3. I programmi possono prevedere:
a. “case rifugio” quali strutture di ospitalità temporanee, per le donne sole o con i minori che si trovano in situazioni di pericolo per l’incolumità psichica e/o fisica propria e/o dei minori, volte a garantire ai propri ospiti insieme alla residenza, in ogni caso di carattere temporaneo, un progetto personalizzato complessivo teso all’inclusione sociale degli stessi;
b. strutture alloggiative temporanee, individuali e/o collettive di II livello, nelle quali possono essere ospitate donne anche con minori che, passato il pericolo per l’incolumità propria e/o dei minori, necessitano di un periodo limitato di tempo per rientrare nella precedente abitazione o per raggiungere l’autonomia abitativa;
c. campagne di sensibilizzazione e/o di informazione sul fenomeno rivolte alla cittadinanza con particolare attenzione ai giovani e agli adolescenti.
4. L’accesso alle strutture summenzionate, può avvenire per il tramite dei Centri Antiviolenza o tramite i servizi sociali territorialmente competenti.

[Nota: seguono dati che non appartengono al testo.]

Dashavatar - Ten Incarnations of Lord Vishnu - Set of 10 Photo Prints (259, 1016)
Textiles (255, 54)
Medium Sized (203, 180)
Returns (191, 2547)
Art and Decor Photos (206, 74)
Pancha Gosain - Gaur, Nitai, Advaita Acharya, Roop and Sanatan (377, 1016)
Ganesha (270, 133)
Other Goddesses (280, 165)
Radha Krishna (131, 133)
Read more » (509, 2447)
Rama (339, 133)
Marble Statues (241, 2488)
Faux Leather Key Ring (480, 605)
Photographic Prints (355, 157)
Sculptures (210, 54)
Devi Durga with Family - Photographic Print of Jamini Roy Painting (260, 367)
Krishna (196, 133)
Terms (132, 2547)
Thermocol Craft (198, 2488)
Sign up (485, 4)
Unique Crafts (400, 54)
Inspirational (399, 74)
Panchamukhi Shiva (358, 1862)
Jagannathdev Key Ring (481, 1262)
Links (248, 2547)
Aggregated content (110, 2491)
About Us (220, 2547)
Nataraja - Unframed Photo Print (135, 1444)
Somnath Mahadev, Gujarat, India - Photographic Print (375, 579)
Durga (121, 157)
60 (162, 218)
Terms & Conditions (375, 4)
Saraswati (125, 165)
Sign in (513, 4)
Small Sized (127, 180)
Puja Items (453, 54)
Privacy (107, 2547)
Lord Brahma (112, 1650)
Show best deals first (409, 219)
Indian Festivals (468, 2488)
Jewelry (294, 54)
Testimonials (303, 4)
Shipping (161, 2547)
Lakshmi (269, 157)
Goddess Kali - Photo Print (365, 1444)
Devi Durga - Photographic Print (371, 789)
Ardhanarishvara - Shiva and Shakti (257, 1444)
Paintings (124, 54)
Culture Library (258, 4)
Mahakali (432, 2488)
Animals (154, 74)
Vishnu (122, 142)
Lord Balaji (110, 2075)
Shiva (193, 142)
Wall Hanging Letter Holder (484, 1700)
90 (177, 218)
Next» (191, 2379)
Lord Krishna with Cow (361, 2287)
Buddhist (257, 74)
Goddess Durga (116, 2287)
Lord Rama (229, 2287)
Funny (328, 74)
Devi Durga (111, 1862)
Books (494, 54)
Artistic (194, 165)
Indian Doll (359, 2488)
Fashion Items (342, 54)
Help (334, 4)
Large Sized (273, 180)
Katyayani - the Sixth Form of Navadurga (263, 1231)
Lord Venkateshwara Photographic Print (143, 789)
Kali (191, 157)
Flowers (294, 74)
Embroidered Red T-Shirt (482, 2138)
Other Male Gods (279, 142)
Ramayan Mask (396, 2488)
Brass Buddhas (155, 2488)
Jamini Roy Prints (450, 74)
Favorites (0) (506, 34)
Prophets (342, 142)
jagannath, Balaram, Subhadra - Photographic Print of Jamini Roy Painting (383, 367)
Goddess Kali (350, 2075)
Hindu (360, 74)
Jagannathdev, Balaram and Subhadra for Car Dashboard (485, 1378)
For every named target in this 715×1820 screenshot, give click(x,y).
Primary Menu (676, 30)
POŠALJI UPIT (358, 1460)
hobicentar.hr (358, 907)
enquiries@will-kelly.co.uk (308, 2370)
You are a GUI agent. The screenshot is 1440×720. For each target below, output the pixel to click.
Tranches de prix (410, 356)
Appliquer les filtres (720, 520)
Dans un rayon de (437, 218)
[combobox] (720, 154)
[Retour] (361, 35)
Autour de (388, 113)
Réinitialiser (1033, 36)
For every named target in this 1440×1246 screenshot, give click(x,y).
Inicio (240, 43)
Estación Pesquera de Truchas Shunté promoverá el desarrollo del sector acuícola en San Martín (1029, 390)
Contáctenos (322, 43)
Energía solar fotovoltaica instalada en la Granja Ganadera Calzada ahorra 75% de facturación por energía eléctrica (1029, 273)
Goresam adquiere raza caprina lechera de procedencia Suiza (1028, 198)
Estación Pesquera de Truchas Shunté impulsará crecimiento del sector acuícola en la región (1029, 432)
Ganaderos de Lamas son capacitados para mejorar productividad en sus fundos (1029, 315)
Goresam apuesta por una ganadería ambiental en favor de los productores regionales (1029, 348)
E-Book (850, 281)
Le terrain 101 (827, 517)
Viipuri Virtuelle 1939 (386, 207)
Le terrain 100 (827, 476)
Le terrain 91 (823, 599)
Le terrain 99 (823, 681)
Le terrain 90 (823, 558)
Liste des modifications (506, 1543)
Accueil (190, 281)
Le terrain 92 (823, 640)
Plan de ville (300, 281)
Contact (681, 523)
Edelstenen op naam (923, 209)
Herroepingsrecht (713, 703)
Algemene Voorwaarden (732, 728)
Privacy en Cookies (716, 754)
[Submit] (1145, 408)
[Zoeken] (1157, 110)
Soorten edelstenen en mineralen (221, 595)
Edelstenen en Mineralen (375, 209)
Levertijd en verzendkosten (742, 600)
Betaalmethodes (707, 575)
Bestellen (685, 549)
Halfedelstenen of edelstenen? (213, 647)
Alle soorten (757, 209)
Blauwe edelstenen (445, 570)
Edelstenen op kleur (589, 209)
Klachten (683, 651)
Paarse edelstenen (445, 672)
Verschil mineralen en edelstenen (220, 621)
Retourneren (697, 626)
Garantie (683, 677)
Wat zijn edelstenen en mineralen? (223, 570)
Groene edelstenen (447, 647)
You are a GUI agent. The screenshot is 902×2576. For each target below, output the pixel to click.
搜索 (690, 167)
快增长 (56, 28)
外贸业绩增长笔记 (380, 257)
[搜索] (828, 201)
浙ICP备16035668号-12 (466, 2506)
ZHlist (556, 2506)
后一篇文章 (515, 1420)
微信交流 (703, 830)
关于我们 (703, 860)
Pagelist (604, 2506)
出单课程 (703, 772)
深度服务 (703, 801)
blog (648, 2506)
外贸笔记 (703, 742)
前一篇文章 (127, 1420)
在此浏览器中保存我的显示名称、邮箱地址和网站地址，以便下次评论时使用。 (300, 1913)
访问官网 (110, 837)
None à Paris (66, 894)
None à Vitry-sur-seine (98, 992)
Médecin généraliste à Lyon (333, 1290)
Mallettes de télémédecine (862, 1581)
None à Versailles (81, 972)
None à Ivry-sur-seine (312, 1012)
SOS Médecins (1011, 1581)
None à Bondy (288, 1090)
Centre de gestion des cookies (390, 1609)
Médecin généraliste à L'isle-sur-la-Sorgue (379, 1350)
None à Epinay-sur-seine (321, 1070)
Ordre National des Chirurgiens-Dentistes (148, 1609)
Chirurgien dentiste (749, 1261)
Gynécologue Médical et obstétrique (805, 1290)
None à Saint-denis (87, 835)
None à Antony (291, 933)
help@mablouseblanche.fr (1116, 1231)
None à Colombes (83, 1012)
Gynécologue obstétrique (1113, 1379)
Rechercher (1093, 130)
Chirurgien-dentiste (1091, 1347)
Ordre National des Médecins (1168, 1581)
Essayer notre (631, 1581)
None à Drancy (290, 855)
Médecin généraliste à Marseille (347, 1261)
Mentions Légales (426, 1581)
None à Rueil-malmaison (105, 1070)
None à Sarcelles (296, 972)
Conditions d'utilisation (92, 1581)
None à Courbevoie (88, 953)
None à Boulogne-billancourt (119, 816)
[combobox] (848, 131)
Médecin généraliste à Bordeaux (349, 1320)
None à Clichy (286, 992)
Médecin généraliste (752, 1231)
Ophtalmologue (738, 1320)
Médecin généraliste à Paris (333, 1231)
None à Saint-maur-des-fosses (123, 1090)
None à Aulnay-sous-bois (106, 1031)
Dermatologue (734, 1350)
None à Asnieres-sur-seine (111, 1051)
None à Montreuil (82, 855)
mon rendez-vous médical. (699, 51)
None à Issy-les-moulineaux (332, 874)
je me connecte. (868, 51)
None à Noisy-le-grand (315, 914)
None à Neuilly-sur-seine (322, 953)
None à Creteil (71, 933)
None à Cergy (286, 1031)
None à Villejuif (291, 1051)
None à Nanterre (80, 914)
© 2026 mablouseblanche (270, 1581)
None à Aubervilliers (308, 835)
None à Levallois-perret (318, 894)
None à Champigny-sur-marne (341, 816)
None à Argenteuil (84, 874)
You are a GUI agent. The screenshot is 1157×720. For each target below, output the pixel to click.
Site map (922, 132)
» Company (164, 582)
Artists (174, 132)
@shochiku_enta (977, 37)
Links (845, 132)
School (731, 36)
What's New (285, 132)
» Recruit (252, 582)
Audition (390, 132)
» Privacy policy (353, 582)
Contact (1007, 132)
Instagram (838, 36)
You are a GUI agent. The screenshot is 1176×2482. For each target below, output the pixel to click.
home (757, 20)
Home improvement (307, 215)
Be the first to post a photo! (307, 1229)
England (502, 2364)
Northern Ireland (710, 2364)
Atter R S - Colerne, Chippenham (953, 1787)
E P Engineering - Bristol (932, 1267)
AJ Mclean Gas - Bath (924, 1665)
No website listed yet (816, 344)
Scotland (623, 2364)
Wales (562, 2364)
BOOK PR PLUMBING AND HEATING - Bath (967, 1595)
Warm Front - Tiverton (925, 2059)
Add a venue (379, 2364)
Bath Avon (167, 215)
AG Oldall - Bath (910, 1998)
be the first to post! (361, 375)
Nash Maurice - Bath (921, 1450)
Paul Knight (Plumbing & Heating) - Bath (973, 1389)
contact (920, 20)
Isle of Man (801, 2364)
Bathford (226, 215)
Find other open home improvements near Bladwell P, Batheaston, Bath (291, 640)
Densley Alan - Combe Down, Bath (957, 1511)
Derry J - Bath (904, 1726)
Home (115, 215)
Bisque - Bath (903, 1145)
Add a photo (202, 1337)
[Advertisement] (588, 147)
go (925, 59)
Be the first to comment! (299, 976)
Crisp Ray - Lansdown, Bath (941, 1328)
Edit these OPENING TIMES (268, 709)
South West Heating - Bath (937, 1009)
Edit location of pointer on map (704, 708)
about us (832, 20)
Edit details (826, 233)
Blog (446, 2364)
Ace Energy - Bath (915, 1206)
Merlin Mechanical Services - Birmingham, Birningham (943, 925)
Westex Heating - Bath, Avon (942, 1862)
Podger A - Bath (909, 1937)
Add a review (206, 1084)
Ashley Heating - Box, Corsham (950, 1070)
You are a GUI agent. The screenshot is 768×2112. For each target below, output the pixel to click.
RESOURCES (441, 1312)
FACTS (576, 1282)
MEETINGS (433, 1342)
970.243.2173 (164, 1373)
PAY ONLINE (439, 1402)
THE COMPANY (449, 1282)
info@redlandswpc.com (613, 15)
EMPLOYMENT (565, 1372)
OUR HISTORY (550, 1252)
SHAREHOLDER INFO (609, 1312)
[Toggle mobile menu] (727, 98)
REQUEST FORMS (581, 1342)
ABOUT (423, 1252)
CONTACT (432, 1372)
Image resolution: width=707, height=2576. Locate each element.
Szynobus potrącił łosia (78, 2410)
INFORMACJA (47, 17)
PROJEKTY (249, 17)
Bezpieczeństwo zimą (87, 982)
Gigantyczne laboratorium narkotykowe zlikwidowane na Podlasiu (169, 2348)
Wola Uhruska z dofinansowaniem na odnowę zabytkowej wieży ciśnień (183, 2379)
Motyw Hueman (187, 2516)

5. L’accesso alle case rifugio deve essere preceduto dall’adesione della donna ad un progetto personalizzato di uscita dal disagio e dalla violenza, costruito di concerto tra i centri antiviolenza e i servizi sociali, con l’obiettivo di far raggiungere alla donna una piena autonomia.
Art. 7 — Finanziamento dei Centri Antiviolenza e dei
programmi antiviolenza
1. Il Piano Integrato Sociale Regionale di cui all’articolo 27 della l.r. n. 41/2005 individua le risorse finanziarie e le modalità di finanziamento dei Centri Antiviolenza di cui all’articolo e dei programmi previsti dall’articolo 6 della presente legge.
2. La Giunta Regionale riserva annualmente una quota di finanziamento agli interventi previsti dalla presente legge con la deliberazione di cui all’articolo 6 della l.r. n. 38/2001.
3. La Regione, nella programmazione delle politiche abitative ovvero nelle sue azioni e misure attuative, individua le risorse finanziarie e le modalità di finanziamento dei programmi previsti dall’articolo 6, comma 3, lettere a) e b) della presente legge.
4. La Giunta Regionale può finanziare iniziative di rilevanza regionale anche a carattere sperimentale.
Art. 8 — Attività di monitoraggio
1. La Regione svolge un’azione di monitoraggio dell’impiego delle risorse per verificare l’andamento e la funzionalità dei Centri antiviolenza, delle case rifugio e delle strutture alloggiative temporanee, nonché l’efficacia dei programmi finanziati.
Art. 9 — Cumulabilità dei finanziamenti
1. I finanziamenti concessi con la presente legge sono cumulabili con quelli previsti da altre norme comunitarie, statali o regionali, purché non sia da queste diversamente stabilito, secondo le procedure e le modalità previste dalle norme medesime.
Art. 10 — Norma finanziaria
1. Agli oneri derivanti dall’attuazione della presente legge si provvede mediante apposite variazioni nello stato di previsione della spesa del bilancio per l’anno finanziario 2006:
2. Agli oneri per gli esercizi successivi si provvede con legge di bilancio.